» What to produce
Turn the lines below into a JSON list of strings, one string per line, and skip any blank lines.

» Data excerpts

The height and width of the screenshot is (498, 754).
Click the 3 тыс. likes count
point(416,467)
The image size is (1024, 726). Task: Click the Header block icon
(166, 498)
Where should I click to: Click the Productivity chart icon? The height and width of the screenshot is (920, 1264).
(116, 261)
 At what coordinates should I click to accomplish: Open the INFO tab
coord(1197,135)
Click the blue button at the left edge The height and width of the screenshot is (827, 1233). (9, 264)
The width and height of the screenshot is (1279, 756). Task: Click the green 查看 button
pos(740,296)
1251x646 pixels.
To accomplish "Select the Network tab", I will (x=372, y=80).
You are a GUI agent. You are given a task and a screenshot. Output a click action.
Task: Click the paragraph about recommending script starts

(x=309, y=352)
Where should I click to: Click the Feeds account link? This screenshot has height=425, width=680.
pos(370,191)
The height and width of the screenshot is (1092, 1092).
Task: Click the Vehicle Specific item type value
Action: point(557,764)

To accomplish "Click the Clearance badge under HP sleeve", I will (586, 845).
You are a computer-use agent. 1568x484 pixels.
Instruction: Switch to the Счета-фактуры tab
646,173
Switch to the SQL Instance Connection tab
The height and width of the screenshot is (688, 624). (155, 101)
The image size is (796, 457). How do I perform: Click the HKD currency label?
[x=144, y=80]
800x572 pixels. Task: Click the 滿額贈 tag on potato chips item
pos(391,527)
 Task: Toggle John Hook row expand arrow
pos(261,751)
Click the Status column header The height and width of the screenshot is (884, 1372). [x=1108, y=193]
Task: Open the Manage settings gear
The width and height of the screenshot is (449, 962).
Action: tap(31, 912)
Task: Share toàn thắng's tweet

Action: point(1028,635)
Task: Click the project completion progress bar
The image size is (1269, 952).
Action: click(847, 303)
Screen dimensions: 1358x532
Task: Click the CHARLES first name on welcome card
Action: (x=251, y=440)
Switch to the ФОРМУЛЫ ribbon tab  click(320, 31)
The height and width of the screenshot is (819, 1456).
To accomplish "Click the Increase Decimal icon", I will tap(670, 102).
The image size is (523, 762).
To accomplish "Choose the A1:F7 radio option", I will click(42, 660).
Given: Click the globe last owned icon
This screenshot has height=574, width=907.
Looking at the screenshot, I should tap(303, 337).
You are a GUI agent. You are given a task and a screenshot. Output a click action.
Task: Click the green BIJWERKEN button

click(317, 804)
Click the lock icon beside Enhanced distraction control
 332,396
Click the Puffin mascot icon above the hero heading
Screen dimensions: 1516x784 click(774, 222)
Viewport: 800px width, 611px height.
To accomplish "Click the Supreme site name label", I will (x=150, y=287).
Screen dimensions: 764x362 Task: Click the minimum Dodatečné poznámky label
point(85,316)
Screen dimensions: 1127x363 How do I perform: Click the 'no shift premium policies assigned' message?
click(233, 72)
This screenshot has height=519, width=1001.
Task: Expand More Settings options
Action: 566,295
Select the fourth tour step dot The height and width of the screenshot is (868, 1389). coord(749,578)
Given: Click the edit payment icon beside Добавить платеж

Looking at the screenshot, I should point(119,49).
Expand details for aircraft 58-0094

» Written response
[
  "The height and width of the screenshot is (498, 754).",
  "Click the 3 тыс. likes count",
  "point(416,467)",
  "The image size is (1024, 726). Task: Click the Header block icon",
  "(166, 498)",
  "Where should I click to: Click the Productivity chart icon? The height and width of the screenshot is (920, 1264).",
  "(116, 261)",
  " At what coordinates should I click to accomplish: Open the INFO tab",
  "coord(1197,135)",
  "Click the blue button at the left edge The height and width of the screenshot is (827, 1233). (9, 264)",
  "The width and height of the screenshot is (1279, 756). Task: Click the green 查看 button",
  "pos(740,296)",
  "1251x646 pixels.",
  "To accomplish \"Select the Network tab\", I will (x=372, y=80).",
  "You are a GUI agent. You are given a task and a screenshot. Output a click action.",
  "Task: Click the paragraph about recommending script starts",
  "(x=309, y=352)",
  "Where should I click to: Click the Feeds account link? This screenshot has height=425, width=680.",
  "pos(370,191)",
  "The height and width of the screenshot is (1092, 1092).",
  "Task: Click the Vehicle Specific item type value",
  "Action: point(557,764)",
  "To accomplish \"Click the Clearance badge under HP sleeve\", I will (586, 845).",
  "You are a computer-use agent. 1568x484 pixels.",
  "Instruction: Switch to the Счета-фактуры tab",
  "646,173",
  "Switch to the SQL Instance Connection tab",
  "The height and width of the screenshot is (688, 624). (155, 101)",
  "The image size is (796, 457). How do I perform: Click the HKD currency label?",
  "[x=144, y=80]",
  "800x572 pixels. Task: Click the 滿額贈 tag on potato chips item",
  "pos(391,527)",
  " Task: Toggle John Hook row expand arrow",
  "pos(261,751)",
  "Click the Status column header The height and width of the screenshot is (884, 1372). [x=1108, y=193]",
  "Task: Open the Manage settings gear",
  "The width and height of the screenshot is (449, 962).",
  "Action: tap(31, 912)",
  "Task: Share toàn thắng's tweet",
  "Action: point(1028,635)",
  "Task: Click the project completion progress bar",
  "The image size is (1269, 952).",
  "Action: click(847, 303)",
  "Screen dimensions: 1358x532",
  "Task: Click the CHARLES first name on welcome card",
  "Action: (x=251, y=440)",
  "Switch to the ФОРМУЛЫ ribbon tab  click(320, 31)",
  "The height and width of the screenshot is (819, 1456).",
  "To accomplish \"Click the Increase Decimal icon\", I will tap(670, 102).",
  "The image size is (523, 762).",
  "To accomplish \"Choose the A1:F7 radio option\", I will click(42, 660).",
  "Given: Click the globe last owned icon",
  "This screenshot has height=574, width=907.",
  "Looking at the screenshot, I should tap(303, 337).",
  "You are a GUI agent. You are given a task and a screenshot. Output a click action.",
  "Task: Click the green BIJWERKEN button",
  "click(317, 804)",
  "Click the lock icon beside Enhanced distraction control",
  " 332,396",
  "Click the Puffin mascot icon above the hero heading",
  "Screen dimensions: 1516x784 click(774, 222)",
  "Viewport: 800px width, 611px height.",
  "To accomplish \"Click the Supreme site name label\", I will (x=150, y=287).",
  "Screen dimensions: 764x362 Task: Click the minimum Dodatečné poznámky label",
  "point(85,316)",
  "Screen dimensions: 1127x363 How do I perform: Click the 'no shift premium policies assigned' message?",
  "click(233, 72)",
  "This screenshot has height=519, width=1001.",
  "Task: Expand More Settings options",
  "Action: 566,295",
  "Select the fourth tour step dot The height and width of the screenshot is (868, 1389). coord(749,578)",
  "Given: Click the edit payment icon beside Добавить платеж",
  "Looking at the screenshot, I should point(119,49).",
  "Expand details for aircraft 58-0094"
]